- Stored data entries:
[Start of Attachment]

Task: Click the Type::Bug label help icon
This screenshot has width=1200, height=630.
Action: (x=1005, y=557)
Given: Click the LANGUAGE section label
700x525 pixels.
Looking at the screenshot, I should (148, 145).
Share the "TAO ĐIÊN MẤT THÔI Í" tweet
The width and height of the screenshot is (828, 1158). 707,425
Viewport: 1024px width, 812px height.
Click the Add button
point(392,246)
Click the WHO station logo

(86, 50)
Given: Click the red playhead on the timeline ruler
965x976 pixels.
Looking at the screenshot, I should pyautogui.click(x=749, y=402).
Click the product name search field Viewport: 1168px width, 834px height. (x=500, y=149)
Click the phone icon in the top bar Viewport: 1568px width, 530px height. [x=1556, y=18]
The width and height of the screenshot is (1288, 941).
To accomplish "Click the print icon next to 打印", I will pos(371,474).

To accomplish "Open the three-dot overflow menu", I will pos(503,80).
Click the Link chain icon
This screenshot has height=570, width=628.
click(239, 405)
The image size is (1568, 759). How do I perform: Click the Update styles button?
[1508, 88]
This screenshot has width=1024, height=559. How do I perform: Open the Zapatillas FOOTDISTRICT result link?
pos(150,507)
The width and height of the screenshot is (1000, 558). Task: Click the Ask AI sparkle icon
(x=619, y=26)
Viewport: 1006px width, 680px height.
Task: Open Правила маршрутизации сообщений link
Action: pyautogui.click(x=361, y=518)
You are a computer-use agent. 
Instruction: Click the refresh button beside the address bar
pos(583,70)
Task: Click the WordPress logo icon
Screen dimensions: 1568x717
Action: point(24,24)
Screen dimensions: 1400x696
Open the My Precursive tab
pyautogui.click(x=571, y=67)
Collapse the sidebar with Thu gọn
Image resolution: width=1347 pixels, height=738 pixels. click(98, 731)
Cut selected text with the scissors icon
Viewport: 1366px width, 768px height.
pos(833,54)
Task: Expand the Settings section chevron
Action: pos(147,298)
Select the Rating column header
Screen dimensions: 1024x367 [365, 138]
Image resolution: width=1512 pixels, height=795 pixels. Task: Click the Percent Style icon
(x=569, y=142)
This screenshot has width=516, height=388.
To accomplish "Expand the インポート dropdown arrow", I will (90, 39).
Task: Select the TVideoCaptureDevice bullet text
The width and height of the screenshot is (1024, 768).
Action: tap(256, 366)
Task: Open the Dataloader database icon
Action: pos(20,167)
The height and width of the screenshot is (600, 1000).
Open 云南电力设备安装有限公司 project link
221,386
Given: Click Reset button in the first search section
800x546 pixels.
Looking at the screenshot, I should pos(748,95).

[End of Attachment]

- Exercise requirements: Output the lines above verbatim and in full.

- Exercise answer:
Task: Click the Type::Bug label help icon
This screenshot has width=1200, height=630.
Action: (x=1005, y=557)
Given: Click the LANGUAGE section label
700x525 pixels.
Looking at the screenshot, I should (148, 145).
Share the "TAO ĐIÊN MẤT THÔI Í" tweet
The width and height of the screenshot is (828, 1158). 707,425
Viewport: 1024px width, 812px height.
Click the Add button
point(392,246)
Click the WHO station logo

(86, 50)
Given: Click the red playhead on the timeline ruler
965x976 pixels.
Looking at the screenshot, I should pyautogui.click(x=749, y=402).
Click the product name search field Viewport: 1168px width, 834px height. (x=500, y=149)
Click the phone icon in the top bar Viewport: 1568px width, 530px height. [x=1556, y=18]
The width and height of the screenshot is (1288, 941).
To accomplish "Click the print icon next to 打印", I will pos(371,474).

To accomplish "Open the three-dot overflow menu", I will pos(503,80).
Click the Link chain icon
This screenshot has height=570, width=628.
click(239, 405)
The image size is (1568, 759). How do I perform: Click the Update styles button?
[1508, 88]
This screenshot has width=1024, height=559. How do I perform: Open the Zapatillas FOOTDISTRICT result link?
pos(150,507)
The width and height of the screenshot is (1000, 558). Task: Click the Ask AI sparkle icon
(x=619, y=26)
Viewport: 1006px width, 680px height.
Task: Open Правила маршрутизации сообщений link
Action: pyautogui.click(x=361, y=518)
You are a computer-use agent. 
Instruction: Click the refresh button beside the address bar
pos(583,70)
Task: Click the WordPress logo icon
Screen dimensions: 1568x717
Action: point(24,24)
Screen dimensions: 1400x696
Open the My Precursive tab
pyautogui.click(x=571, y=67)
Collapse the sidebar with Thu gọn
Image resolution: width=1347 pixels, height=738 pixels. click(98, 731)
Cut selected text with the scissors icon
Viewport: 1366px width, 768px height.
pos(833,54)
Task: Expand the Settings section chevron
Action: pos(147,298)
Select the Rating column header
Screen dimensions: 1024x367 [365, 138]
Image resolution: width=1512 pixels, height=795 pixels. Task: Click the Percent Style icon
(x=569, y=142)
This screenshot has width=516, height=388.
To accomplish "Expand the インポート dropdown arrow", I will (90, 39).
Task: Select the TVideoCaptureDevice bullet text
The width and height of the screenshot is (1024, 768).
Action: tap(256, 366)
Task: Open the Dataloader database icon
Action: pos(20,167)
The height and width of the screenshot is (600, 1000).
Open 云南电力设备安装有限公司 project link
221,386
Given: Click Reset button in the first search section
800x546 pixels.
Looking at the screenshot, I should pos(748,95).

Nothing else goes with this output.